(Saved entries)

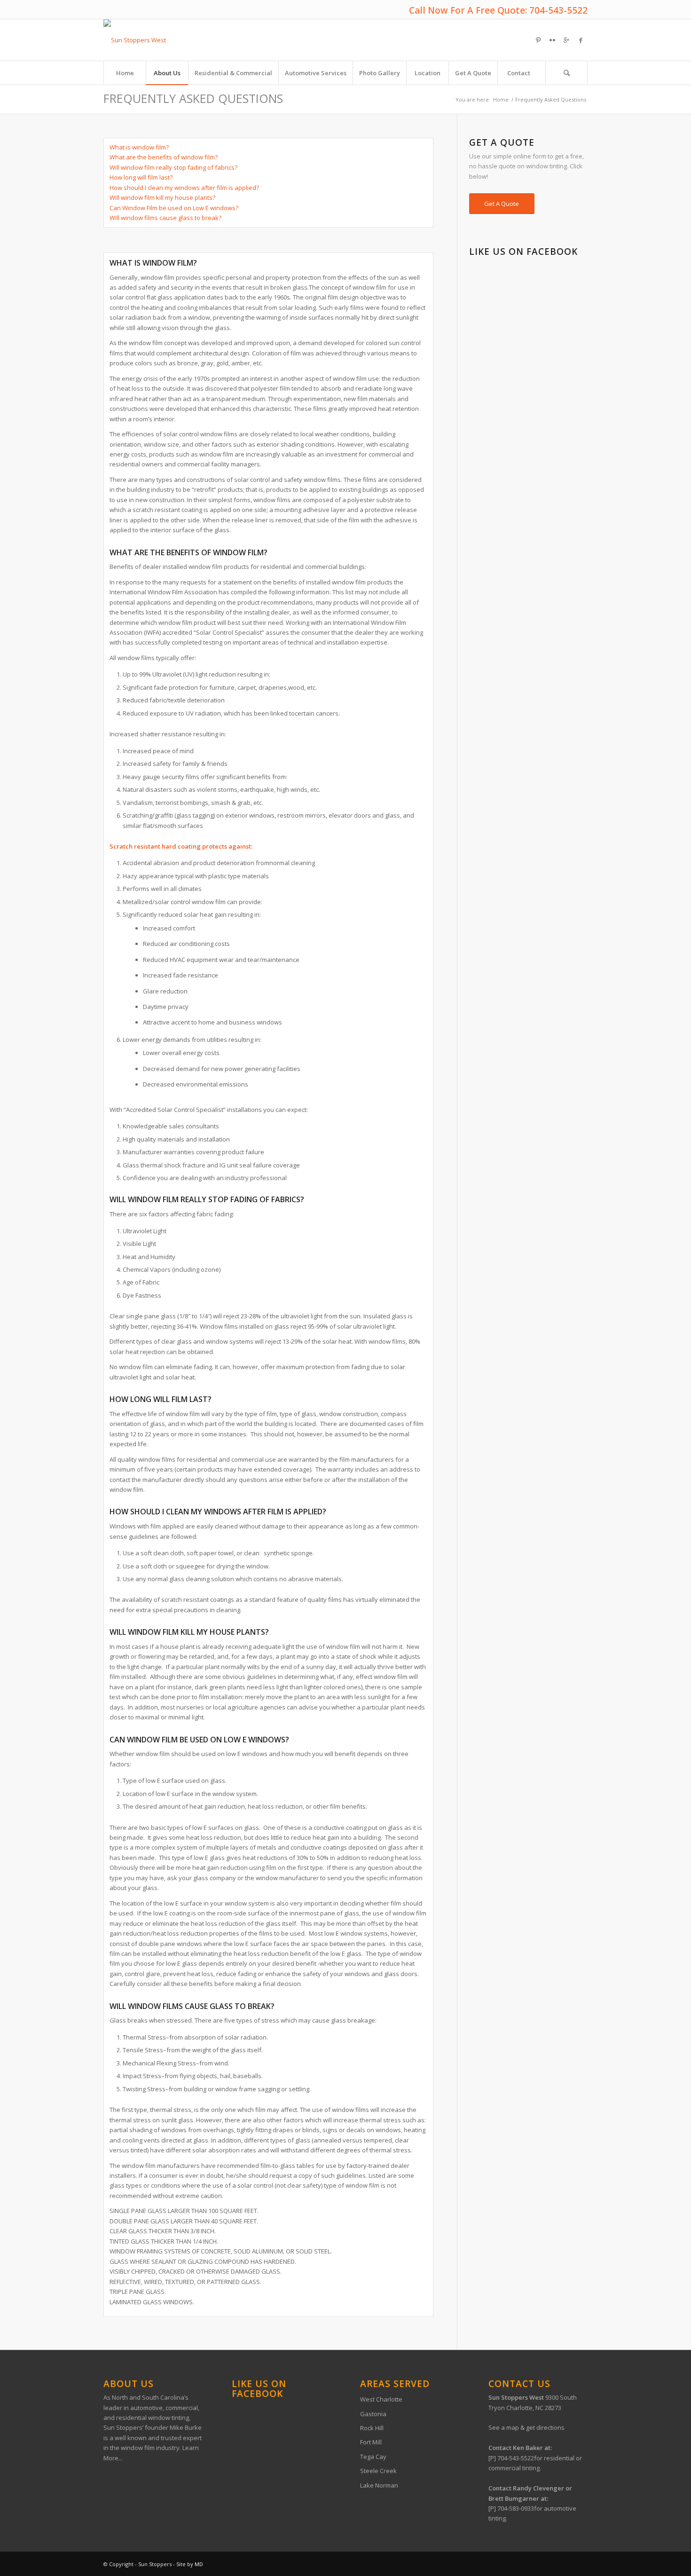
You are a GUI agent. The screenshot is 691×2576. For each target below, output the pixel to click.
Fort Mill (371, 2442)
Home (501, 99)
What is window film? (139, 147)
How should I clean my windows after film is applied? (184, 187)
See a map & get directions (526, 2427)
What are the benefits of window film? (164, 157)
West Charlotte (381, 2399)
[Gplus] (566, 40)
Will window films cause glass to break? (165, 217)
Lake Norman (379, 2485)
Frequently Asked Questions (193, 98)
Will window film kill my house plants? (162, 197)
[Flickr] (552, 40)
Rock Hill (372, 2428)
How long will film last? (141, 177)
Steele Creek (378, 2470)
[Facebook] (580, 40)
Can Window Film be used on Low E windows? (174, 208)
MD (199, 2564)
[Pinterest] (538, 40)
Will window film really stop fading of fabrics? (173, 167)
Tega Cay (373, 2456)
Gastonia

**WORK INSTRUCTION**
Only the lines from the start of the records to the line with "Frequently Asked Questions (193, 98)" belong in the copy. Print them exactly, minus pictures.

**EXERCISE SOLUTION**
You are a GUI agent. The screenshot is 691×2576. For each target below, output the pixel to click.
Fort Mill (371, 2442)
Home (501, 99)
What is window film? (139, 147)
How should I clean my windows after film is applied? (184, 187)
See a map & get directions (526, 2427)
What are the benefits of window film? (164, 157)
West Charlotte (381, 2399)
[Gplus] (566, 40)
Will window films cause glass to break? (165, 217)
Lake Norman (379, 2485)
Frequently Asked Questions (193, 98)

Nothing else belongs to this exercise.